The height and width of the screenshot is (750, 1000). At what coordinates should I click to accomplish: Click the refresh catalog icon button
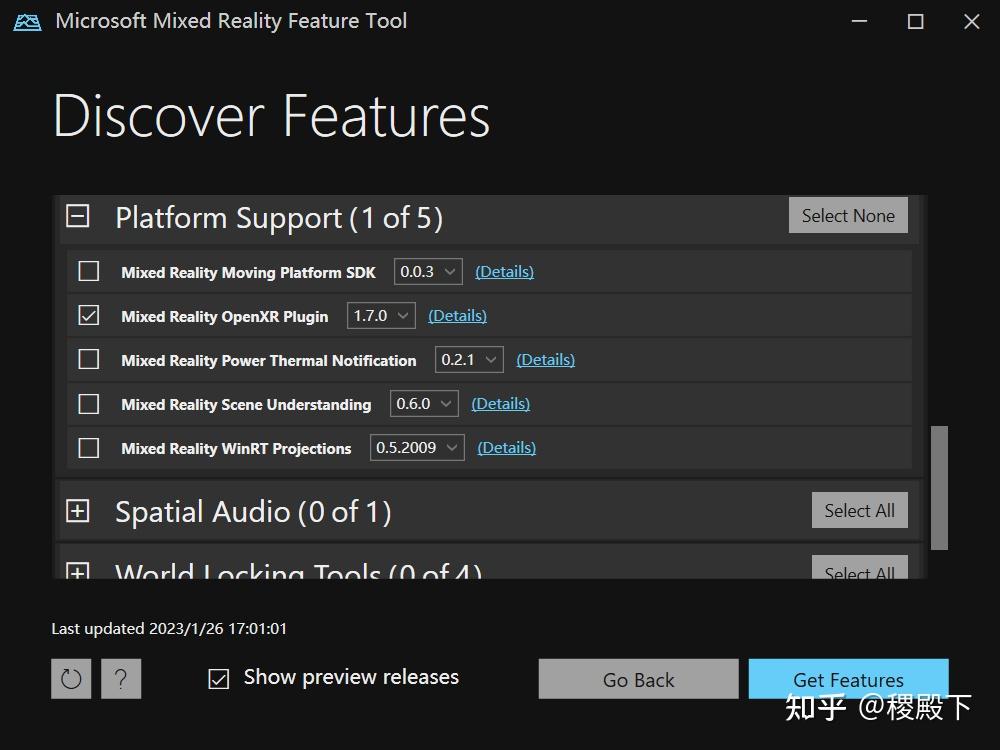coord(71,679)
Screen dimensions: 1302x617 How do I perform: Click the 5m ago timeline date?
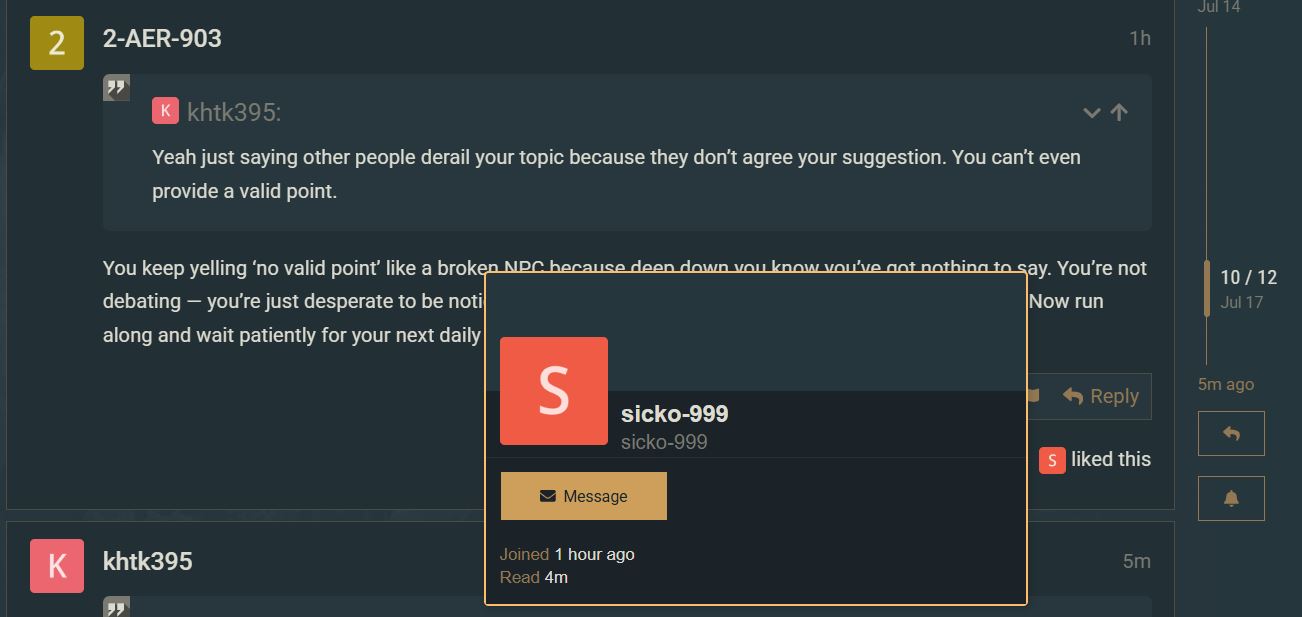tap(1225, 384)
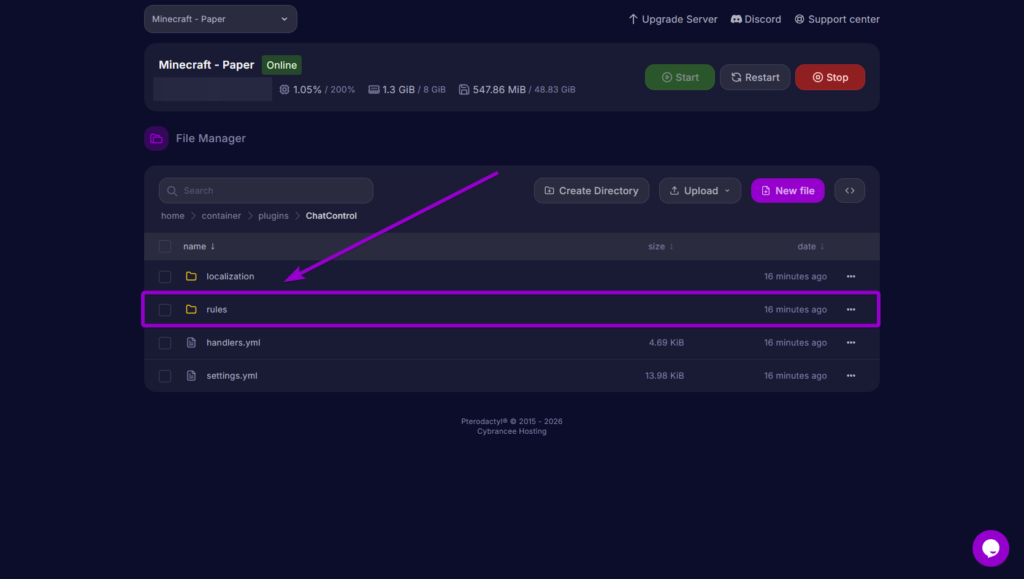Check the rules row checkbox
The height and width of the screenshot is (579, 1024).
(x=165, y=309)
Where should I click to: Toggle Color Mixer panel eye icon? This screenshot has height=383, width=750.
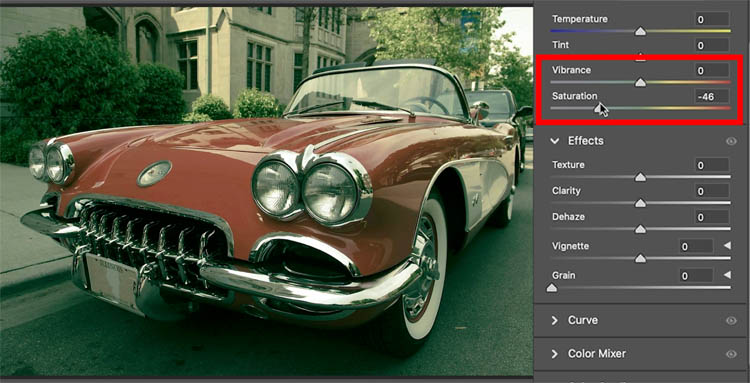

--*--

- [Exercise instructions] From the first record above to the last, output each one exactly and omit the pictures.

- [Answer box]
The height and width of the screenshot is (750, 1000). At what coordinates should I click to accomplish: Click the refresh catalog icon button
coord(71,679)
Screen dimensions: 1302x617 How do I perform: Click the 5m ago timeline date?
tap(1225, 384)
Check the rules row checkbox
The height and width of the screenshot is (579, 1024).
(x=165, y=309)
Where should I click to: Toggle Color Mixer panel eye icon? This screenshot has height=383, width=750.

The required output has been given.